The record does contain, in fact, a series of bloodcurdling, barely human screams (in the fierce framing music of the majestic, Dylanesque "Man Out of Time"), as well as plenty of jagged edges and dark corners. And examined for more than a moment, the architecture of even the most standard-sounding tunes here is actually pretty eccentric, and the record's seeming dips into genre (“The Long Honeymoon,” “Almost Blue”) are deceptively lulling. All the songs here, in short, are roiling, weird, as surprisingly shaped and idiosyncratic as any Costello has made. And the record's odd sound palette--the often absurd high-low vocals, the clatter of harpsichord and sitar, spacey organs that seem to float on their own otherworldly fumes, bull-in-a-China-shop bass parts that keep puncturing the decorum--makes an ideal match for the songs’ unclassifiable scope and scale.
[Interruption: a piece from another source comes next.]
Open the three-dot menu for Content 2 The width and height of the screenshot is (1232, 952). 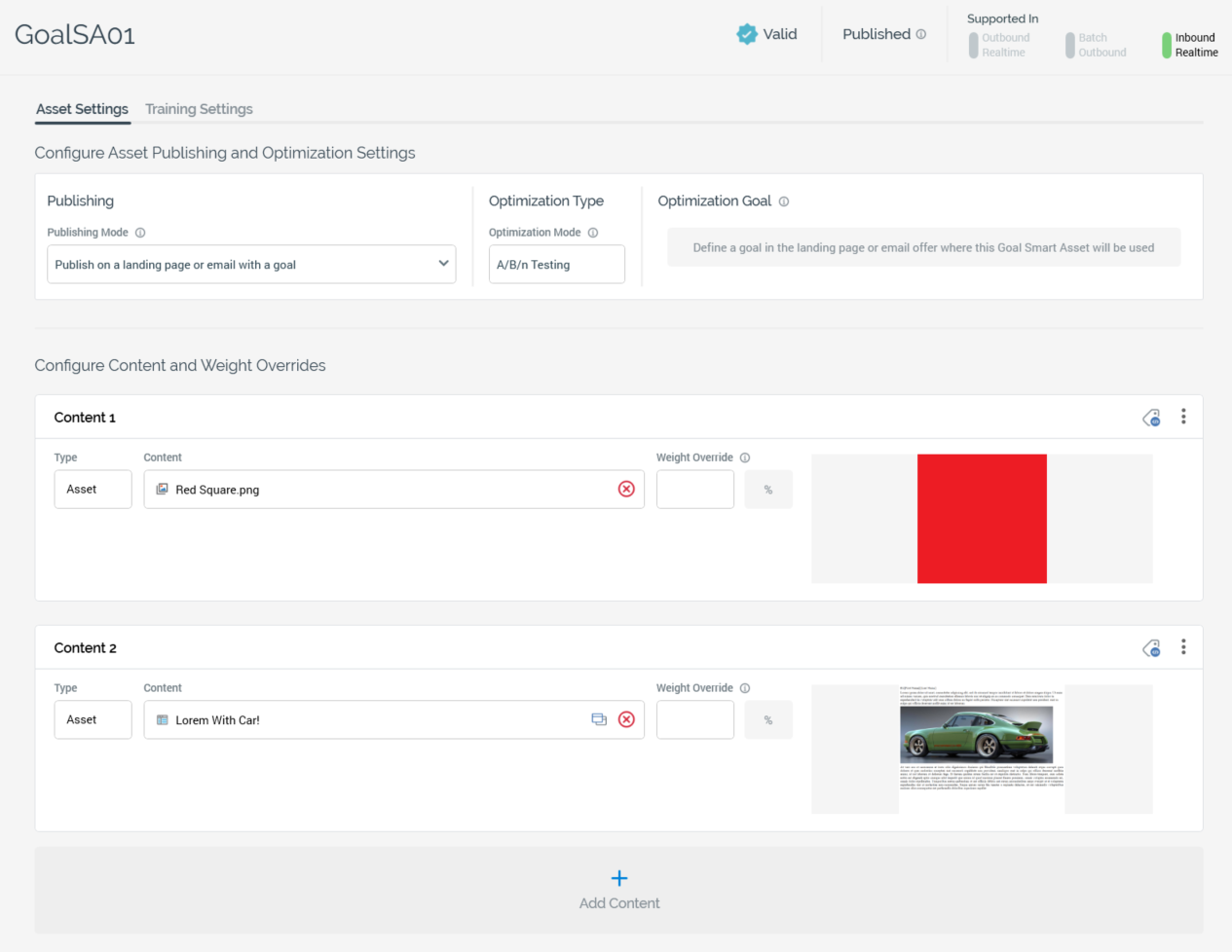click(1183, 647)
Costello has made great records since, and even some that hang together more or less as well as a whole. But I’d venture that if he wanted to, he could rest his reputation entirely on this exquisitely appointed Bedroom.
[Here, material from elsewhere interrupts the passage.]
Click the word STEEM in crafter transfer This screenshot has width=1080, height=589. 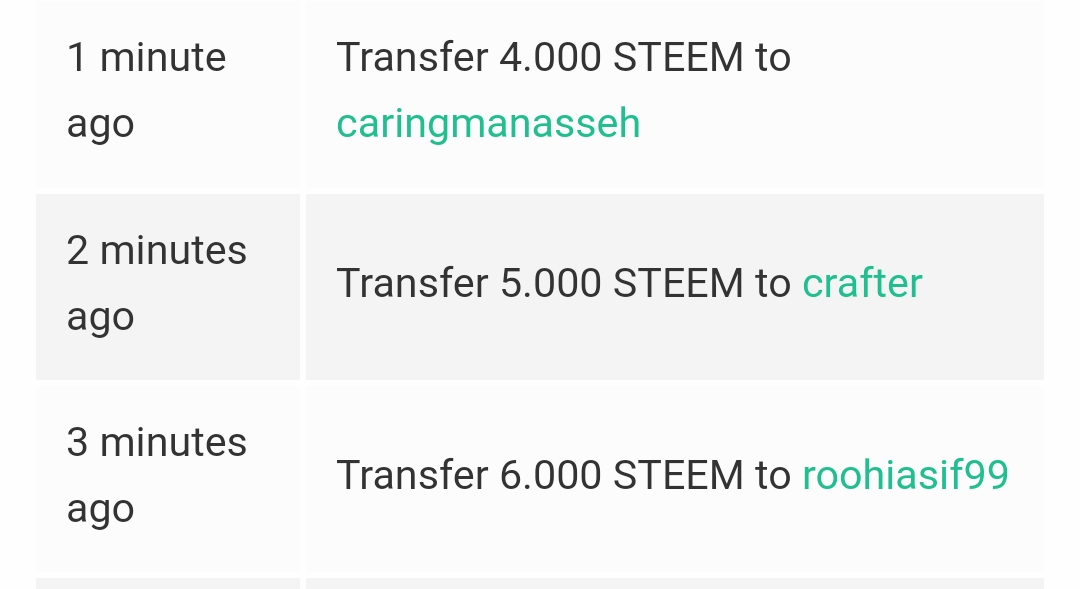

Cinco Paul Well put. As you know, it's my favorite. The most perfect album ever made, outside of anything by the Beatles.
Rob Weinert-Kendt @Cinco: I feel that way even more now. It was an outlier at the time, and almost hard to see HOW great it was (for me). And even though it was early, it feels even more like a career capper.
Brian Parks A great record.
Joe McDade A few records simply floored me when I simply listened to them cold for the first time, without the hook of an already-favorite tune to ease me in. The Beatles' "Sgt. Pepper" and "Abbey Road," Fleetwood Mac's "Rumours," Mazzy Star's "So Tonight That I Might See," and--don't laugh--Styx's "Grand Illusion." "Imperial Bedroom" is on that list. The first few second of "Beyond Belief" announced that something wonderful had been loosed upon us.
Justin Warner This was the one that hooked me. The sequence of Long Honeymoon-scream-Man Out of Time-scream-Almost Blue alone would be a worthy artistic legacy.